Telecommuting the Wave of the Future?

Is telecommuting the way we'll work in the future? From Inescapable Data:
When we interviewed companies for our book and researched the changes in corporate worklife in general, we became aware of the huge shift to non-office office workers. Many large companies such as IBM and Sun boast that currently 33% of their workforce has no corporate ‘office space’ any longer, possibly heading toward 50% or higher.

Well, sure, Sun and IBM have a lot of telecommuters. But what about others? Rep. Frank Wolf (R-VA) is demanding that federal agencies certify that they are increasing telecommuting opportunities for their work forces, on pain of losing funding (Kansas City Star). This article says that 6% of federal employees already do commute.
Wolf began championing a robust telecommuting program in the government about five years ago as a way to help the Washington area cut traffic congestion and pollution. But agencies have moved slowly on the issue despite encouragement from the Office of Personnel Management and General Services Administration. Many federal managers are not comfortable with the concept or are concerned that employees who work at home may be less productive.

Last year, Wolf directed the departments of Justice, State and Commerce; the Small Business Administration; and the Securities and Exchange Commission to file reports showing that eligible workers are permitted to telecommute.

Wolf has asked the Government Accountability Office to review the telecommuting reports.

Because the House expanded the jurisdiction of his subcommittee, Wolf also would require the National Science Foundation and the National Aeronautics and Space Administration to certify that they provide ample telecommuting opportunities for their work forces. Wolf asked GAO to review their plans as well.

Rep.
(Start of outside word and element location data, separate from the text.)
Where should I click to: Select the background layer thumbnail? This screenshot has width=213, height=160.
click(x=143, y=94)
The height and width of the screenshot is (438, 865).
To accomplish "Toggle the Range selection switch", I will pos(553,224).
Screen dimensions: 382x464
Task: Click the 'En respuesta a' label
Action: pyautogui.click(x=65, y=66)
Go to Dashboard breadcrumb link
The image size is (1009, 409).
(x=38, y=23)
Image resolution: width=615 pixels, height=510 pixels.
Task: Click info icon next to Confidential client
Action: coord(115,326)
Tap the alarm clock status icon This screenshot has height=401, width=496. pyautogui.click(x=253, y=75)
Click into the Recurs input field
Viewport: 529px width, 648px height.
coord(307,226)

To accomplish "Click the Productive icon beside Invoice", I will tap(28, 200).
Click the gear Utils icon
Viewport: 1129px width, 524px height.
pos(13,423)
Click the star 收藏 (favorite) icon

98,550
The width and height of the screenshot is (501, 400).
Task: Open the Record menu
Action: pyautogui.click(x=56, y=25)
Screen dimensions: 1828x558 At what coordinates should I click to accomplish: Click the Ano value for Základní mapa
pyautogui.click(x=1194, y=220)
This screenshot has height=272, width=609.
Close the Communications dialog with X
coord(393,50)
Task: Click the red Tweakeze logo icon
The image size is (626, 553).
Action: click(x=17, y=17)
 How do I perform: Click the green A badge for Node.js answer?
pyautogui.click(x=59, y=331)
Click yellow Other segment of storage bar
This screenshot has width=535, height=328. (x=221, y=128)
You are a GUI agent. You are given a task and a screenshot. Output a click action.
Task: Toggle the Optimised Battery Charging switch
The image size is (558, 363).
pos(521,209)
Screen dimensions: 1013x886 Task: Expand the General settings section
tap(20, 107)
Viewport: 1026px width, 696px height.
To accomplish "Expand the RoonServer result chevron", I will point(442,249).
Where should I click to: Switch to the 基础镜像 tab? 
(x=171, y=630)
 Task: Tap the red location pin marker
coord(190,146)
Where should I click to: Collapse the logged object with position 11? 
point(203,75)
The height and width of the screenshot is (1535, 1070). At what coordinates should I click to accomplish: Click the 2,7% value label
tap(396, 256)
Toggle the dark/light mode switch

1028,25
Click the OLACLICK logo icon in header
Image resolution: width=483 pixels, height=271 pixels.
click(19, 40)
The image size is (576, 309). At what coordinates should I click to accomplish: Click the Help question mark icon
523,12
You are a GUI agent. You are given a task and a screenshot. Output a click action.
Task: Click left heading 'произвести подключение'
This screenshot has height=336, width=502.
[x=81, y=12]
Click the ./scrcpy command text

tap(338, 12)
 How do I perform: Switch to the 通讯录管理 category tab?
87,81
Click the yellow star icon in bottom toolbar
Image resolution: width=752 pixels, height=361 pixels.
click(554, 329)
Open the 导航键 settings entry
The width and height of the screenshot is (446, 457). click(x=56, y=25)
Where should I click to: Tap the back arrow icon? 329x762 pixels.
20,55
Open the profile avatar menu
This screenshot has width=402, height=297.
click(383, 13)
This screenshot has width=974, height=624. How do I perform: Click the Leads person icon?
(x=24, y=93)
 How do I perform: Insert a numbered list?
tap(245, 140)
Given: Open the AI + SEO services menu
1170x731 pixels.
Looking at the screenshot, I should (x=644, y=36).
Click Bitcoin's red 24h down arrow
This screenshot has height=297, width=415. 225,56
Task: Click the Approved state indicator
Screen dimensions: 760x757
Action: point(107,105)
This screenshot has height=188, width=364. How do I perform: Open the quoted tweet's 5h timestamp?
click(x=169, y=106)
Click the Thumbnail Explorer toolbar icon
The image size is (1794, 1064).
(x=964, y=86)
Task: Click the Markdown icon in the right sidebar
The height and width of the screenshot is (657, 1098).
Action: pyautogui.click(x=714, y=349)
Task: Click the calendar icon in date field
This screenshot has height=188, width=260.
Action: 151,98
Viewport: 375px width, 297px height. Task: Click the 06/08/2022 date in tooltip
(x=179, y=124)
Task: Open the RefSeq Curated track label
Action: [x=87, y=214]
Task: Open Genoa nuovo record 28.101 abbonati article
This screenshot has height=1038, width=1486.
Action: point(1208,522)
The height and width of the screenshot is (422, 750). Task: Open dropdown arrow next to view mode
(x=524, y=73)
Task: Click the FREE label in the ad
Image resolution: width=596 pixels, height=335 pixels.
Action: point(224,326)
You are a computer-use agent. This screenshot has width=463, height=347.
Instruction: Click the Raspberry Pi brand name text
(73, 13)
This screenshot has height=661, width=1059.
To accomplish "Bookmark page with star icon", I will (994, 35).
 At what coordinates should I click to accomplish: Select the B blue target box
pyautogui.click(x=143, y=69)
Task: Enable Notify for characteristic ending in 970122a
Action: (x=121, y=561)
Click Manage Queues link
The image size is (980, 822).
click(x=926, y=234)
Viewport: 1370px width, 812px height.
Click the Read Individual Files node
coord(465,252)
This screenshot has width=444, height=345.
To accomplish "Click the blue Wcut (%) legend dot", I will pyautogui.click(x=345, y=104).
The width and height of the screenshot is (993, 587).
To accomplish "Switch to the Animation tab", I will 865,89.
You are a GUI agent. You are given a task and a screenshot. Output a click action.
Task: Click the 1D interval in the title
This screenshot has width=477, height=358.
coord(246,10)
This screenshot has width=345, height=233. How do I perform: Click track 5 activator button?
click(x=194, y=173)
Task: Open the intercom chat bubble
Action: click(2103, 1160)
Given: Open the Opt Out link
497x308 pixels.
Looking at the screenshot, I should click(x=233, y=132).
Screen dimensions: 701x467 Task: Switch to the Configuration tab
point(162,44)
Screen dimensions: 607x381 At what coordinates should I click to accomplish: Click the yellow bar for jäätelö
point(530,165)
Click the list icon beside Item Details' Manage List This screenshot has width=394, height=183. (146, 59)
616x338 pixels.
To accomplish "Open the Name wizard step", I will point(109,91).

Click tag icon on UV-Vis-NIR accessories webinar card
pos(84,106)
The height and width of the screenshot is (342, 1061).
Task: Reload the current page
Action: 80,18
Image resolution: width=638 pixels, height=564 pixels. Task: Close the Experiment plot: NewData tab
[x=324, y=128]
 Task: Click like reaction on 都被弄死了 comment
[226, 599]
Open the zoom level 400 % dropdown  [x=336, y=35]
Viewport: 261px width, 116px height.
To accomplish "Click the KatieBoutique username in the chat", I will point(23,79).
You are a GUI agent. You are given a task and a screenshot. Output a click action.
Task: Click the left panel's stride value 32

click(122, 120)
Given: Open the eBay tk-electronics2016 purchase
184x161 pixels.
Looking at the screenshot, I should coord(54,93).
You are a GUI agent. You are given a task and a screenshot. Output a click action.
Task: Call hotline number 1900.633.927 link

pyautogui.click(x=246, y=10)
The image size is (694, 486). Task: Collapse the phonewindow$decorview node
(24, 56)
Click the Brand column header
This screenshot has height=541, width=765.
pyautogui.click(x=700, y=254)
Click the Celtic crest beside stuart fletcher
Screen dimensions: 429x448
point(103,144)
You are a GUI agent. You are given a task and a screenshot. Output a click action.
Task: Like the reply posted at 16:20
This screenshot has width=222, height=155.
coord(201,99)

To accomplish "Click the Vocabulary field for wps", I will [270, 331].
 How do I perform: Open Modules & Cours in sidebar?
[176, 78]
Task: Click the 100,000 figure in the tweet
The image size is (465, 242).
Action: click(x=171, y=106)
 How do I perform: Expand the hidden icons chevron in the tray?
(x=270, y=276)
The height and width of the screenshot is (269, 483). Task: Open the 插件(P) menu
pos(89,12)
Wolf is probably looking for ways to trim federal spending on office space and payrolls (so, for example, the pool of federal recruits don't live within daily commuting distance of the federal office). I understand some states have seen fit to modify their tax laws accordingly.
Most notable is a recent case in New York. This spring the New York Court of Appeals ruled against a Tennessee resident, Thomas Huckaby, who telecommuted for a New York company. Huckaby filed New York nonresident income tax returns, allocating his income between Tennessee and New York, based on the number of days he spent working in each state. Because he spent one-quarter of his time in New York, he paid taxes to New York on one-quarter of his income.

However, under the convenience of the employer rule, if a nonresident chooses to telecommute to a New York employer some or most of the time, the nonresident must allocate the income earned at home to New York. The court said New York could tax the telecommuter on one hundred percent of his income.

This is considered the most aggressive tax case to date that targets telecommuters, and it has drawn harsh criticism from the International Telework Association & Council (ITAC), which estimates 44 million telecommuters in the U.S. and sees the ruling as a discouragement for employers to offer telework.

If telecommuting becomes as widespread for other farmable services as it is at Sun Microsystems and IBM (improbable, of course) then we could in fact see a telecommuting workforce that really had 44 million. (And if this diet works, my weight might really approach what it says on my passport!)